IBM project manager Esperanza Murdock, who was brought into KeyCorp after the two-month chill period, attributes many of the bank's problems to the inherent complexity of data mirroring coupled with a lack of communication between IBM and KeyCorp officials at the outset of the project.
"There was a preconceived notion that this was a turnkey solution as opposed to an integration project," Murdock says. "On a large-scale project like this one, there are so many pieces to the puzzle. A big piece is the network, but there also are the storage machines, the connectivity between machines, the automated software and the resources available. At the beginning of this project, there wasn't a level set of requirements and expectations and what the solution was all about."
To solve the problems, KeyCorp and IBM made several changes. First, they doubled the capacity of the cache system to 32GB. They also increased the number of data movers -- the systems in Gaithersburg that poll the bank's mainframe environment in Albany for data updates -- from four to five. And they added another OC3 channel to increase data throughput. The two companies also implemented IBM's Geographically Dispersed Parallel Sysplex (GDPS) software tool to automatically manage the data movers and the XRC environment.
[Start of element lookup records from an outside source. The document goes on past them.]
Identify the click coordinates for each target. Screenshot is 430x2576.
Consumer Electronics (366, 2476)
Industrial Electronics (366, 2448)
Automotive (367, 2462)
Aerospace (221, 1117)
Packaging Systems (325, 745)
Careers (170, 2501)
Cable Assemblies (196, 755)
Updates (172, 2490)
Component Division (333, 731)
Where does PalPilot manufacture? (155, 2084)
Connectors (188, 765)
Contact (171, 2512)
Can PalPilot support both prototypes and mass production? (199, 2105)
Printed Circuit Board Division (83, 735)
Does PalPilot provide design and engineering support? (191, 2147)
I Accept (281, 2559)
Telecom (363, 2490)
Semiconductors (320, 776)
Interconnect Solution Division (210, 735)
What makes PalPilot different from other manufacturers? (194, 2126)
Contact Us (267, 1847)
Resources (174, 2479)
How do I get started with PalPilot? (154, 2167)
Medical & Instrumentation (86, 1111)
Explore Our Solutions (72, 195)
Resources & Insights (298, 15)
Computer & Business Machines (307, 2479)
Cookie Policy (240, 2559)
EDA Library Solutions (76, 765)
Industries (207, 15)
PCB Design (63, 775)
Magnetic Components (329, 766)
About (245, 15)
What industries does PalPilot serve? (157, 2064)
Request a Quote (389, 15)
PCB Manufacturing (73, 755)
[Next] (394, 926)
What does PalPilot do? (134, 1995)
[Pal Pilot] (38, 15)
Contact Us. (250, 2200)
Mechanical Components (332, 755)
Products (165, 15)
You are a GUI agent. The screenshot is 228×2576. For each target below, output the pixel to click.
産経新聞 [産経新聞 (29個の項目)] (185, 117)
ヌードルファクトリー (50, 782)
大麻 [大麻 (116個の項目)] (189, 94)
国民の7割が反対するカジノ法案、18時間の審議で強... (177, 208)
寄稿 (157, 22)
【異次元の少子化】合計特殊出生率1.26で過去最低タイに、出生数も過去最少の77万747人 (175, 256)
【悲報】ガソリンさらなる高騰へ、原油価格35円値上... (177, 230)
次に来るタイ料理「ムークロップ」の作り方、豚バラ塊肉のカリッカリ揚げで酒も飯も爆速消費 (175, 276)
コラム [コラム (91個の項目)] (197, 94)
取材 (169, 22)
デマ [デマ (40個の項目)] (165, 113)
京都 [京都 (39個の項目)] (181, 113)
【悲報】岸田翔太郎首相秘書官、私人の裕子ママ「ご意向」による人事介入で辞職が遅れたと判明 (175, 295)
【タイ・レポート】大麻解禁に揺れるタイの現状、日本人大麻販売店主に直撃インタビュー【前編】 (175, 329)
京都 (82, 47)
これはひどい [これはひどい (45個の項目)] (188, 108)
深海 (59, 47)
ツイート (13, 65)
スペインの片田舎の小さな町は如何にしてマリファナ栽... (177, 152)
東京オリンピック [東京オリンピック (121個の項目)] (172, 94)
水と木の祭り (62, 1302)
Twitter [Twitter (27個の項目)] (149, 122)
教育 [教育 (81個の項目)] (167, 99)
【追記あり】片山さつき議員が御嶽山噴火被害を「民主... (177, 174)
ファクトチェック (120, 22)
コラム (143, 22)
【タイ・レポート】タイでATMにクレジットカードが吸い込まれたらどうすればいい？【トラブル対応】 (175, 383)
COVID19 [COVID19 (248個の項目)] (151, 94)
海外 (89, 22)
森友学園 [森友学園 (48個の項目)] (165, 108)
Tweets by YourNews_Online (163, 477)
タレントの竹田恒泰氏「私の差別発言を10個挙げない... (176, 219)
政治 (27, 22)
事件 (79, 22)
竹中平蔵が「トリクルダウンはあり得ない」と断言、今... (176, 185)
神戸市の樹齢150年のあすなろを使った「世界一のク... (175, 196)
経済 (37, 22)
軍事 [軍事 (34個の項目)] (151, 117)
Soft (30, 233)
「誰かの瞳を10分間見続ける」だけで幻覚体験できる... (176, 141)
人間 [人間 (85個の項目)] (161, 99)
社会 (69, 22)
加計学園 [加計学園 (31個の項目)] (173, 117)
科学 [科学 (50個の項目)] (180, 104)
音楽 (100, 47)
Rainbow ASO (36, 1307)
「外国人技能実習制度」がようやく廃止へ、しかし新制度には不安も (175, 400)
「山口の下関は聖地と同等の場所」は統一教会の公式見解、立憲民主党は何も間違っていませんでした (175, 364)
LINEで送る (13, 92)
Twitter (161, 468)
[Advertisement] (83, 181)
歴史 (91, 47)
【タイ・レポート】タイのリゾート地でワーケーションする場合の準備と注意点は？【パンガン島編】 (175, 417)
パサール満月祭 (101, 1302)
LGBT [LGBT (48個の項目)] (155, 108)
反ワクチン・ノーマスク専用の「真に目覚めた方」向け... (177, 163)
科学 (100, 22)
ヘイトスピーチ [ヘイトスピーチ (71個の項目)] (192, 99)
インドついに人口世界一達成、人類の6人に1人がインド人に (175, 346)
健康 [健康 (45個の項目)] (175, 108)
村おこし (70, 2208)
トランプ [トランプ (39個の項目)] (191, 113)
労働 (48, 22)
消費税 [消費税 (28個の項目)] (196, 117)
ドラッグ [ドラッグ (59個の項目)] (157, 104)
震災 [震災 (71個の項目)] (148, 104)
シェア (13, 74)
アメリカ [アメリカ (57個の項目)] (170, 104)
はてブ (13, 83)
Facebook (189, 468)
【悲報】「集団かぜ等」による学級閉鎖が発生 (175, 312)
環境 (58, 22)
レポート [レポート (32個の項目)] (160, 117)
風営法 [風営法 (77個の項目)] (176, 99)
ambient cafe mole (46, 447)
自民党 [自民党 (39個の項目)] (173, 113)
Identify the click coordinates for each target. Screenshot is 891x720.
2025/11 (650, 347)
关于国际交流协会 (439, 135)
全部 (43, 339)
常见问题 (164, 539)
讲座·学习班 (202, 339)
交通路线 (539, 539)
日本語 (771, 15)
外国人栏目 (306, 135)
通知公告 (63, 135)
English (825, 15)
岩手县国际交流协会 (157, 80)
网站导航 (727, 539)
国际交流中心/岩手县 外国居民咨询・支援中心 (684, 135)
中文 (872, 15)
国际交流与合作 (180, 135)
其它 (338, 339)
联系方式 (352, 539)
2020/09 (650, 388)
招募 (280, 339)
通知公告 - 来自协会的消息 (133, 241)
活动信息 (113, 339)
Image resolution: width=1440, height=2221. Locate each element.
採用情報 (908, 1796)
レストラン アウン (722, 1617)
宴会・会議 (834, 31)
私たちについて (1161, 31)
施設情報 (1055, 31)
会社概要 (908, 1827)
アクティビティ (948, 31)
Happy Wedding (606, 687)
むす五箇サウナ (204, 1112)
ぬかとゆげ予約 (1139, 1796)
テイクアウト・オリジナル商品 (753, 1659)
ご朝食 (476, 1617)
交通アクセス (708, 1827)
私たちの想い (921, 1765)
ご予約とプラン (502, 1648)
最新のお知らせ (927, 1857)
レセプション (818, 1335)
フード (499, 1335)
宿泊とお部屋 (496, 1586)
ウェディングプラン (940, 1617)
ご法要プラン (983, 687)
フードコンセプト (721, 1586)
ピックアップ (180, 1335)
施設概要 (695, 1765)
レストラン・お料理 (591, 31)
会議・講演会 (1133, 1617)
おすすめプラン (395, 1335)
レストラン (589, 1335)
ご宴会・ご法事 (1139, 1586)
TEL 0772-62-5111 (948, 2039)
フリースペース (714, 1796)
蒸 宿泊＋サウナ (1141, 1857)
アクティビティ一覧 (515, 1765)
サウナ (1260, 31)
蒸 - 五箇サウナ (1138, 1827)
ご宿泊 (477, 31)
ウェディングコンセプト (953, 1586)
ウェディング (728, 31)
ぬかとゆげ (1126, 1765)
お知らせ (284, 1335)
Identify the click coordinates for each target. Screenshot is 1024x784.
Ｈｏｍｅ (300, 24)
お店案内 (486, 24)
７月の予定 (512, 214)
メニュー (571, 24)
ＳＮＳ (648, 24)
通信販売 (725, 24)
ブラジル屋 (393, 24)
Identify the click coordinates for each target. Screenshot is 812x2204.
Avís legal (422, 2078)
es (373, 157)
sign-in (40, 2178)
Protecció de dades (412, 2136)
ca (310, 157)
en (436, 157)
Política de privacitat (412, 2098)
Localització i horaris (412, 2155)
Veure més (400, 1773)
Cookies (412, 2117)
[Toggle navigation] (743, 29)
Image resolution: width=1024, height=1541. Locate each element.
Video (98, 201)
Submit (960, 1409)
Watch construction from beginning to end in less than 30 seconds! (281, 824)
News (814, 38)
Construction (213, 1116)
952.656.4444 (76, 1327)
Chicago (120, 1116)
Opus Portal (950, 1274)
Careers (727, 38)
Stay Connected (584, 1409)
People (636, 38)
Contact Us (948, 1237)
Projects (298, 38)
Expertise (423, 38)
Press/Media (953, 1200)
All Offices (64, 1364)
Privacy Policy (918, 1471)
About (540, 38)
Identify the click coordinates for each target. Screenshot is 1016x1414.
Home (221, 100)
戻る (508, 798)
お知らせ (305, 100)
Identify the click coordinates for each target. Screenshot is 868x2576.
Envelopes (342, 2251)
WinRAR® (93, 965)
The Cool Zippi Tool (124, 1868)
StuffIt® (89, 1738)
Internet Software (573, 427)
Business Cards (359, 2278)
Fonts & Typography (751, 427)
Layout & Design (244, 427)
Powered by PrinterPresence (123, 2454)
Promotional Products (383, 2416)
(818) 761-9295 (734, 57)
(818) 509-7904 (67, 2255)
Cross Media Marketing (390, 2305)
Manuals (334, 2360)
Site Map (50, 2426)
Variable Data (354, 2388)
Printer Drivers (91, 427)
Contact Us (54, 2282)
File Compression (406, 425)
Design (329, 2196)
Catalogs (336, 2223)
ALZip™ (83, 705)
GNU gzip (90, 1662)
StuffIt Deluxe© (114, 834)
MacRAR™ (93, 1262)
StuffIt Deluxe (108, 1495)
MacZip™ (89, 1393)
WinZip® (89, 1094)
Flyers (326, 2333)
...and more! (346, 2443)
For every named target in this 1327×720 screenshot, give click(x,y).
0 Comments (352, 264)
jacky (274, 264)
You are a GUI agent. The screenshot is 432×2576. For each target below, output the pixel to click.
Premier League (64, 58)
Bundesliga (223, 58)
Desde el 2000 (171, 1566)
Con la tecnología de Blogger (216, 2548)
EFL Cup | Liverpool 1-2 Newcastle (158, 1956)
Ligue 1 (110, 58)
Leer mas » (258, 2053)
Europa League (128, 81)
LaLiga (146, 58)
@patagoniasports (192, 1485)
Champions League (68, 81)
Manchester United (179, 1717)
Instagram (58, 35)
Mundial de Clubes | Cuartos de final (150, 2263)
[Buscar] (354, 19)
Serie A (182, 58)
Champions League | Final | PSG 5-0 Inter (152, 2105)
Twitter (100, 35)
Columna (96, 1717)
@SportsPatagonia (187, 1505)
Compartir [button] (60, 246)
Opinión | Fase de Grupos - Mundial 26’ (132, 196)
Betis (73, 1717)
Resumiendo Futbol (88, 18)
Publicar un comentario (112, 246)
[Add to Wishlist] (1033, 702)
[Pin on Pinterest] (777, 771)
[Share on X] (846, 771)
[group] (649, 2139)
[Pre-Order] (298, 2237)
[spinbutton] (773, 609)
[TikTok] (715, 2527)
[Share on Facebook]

This eliminated the need for operators to manually enter and change commands, which in turn eliminated the possibility of human error.
"Once we brought in the GDPS software and took advantage of their automation constructs, we suspended a lot less," says Trent. "Before, we conservatively set the thresholds too low, and it would trip the system, and the mirror would suspend, and it would take a few hours to figure out why we'd suspend, and we'd have to talk about the best time to resume the mirror without problems."
In retrospect, "we hadn't really done our homework and gone to IBM's Red Book," a compendium of user experiences that IBM maintains for each of its products, Trent says. "We found ourselves reinventing thresholds and parameters that were already denoted by other implementations of the (XRC) software. We should have paid more attention to those things upfront. We all like to look at our own environments as if they're unique."
Because of the inherent complexity of data mirroring, Phil Poresky, an analyst at GlassHouse Technologies Inc., a research and consulting firm in Framingham, Mass., advises users to spend more time evaluating the support staff that will be implementing the technology, rather than the technology itself.
"Mirroring technology is mature, but salespeople do not like to tell you about all of the challenges and contingencies," Poresky says.